I want to be able to cancel all work after a Resource.Error is emitted, as I no longer want to wait or do any related work for the response of other API calls in case one of them fails.

How can I achieve that?

I tried to cancel the collect, but the flows that build the Stateflow keep working and emmit results. I know that they won't be collected but still, I find this a waste of resources.

CodePudding user response:

I think this whole situation is complicated by the fact that you have source flows just to precede what would otherwise be suspend functions with a Loading state. So then you're having to merge them and filter out various loading states, and your end result flow keeps repeatedly emitting a loading state until all the sources are ready.

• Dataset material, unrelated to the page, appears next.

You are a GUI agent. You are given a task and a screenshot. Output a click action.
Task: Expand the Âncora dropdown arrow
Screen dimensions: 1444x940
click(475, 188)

If you instead have basic suspend functions for your network operations, for example:

suspend fun networkRequest1(id: Int): List<Area> =
        retrofitInterface.getAreas(id)

Then your view model flow becomes simpler. It doesn't make sense to use a specific context just to call a flow builder function, so I left that part out. (I'm also confused as to why you have a flow of CoroutineContexts.)

I also think it's much cleaner if you break out the request call into a separate function.

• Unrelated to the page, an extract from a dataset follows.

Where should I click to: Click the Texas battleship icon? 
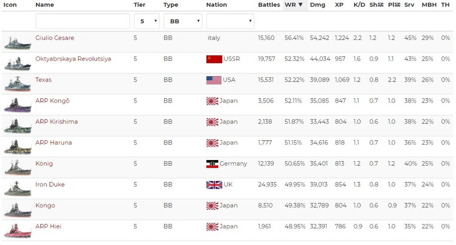(17, 84)
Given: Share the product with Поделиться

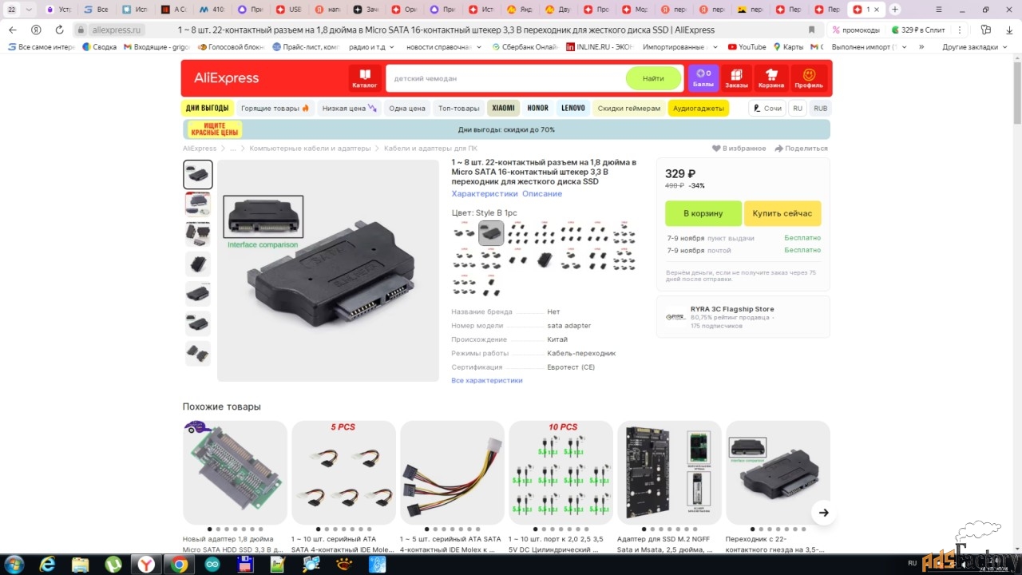Looking at the screenshot, I should (x=801, y=149).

private fun makeParallelRequests(id: Int): Map<String, Resource<out List<Any>> = coroutineScope {
    val results = listOf(
        async { networkRequest1(id) },
        async { networkRequest2(id) },
        async { networkRequest2(id) },
        async { networkRequest4(id) }
    ).awaitAll()
        .map { Resource.Success(it) }
    listOf("1", "2", "3", "4").zip(results).toMap()
}

val dataCombinedStateFlow: StateFlow<Resource<Map<String, Resource<out List<Any>>>>?> =
    getDataTrigger.flatMapLatest {
        flow {
            emit(Resource.Loading())
            try {
                val result = makeParallelRequests(id)
                emit(Resource.Success(result))
            catch (e: Throwable) {
                emit(Resource.Error(e))
            }
        }
    }

CodePudding user response:

I agree with @Tenfour04 that those nested flows are overly complicated and there are several ways to simplify this (@Tenfour04's solution is a good one).

If you don't want to rewrite everything then you can fix that one line that breaks the structured concurrency:

.stateIn(viewModelScope, SharingStarted.Lazily, null)

With this the whole ViewModel flow is started in the ViewModel's scope while the view starts the collect from a separate scope (viewLifecycleOwner.lifecycleScope which would be the Fragment / Activity scope).

If you want to cancel the flow from the view, you need to use either the same scope or expose a cancel function that would cancel the ViewModel's scope.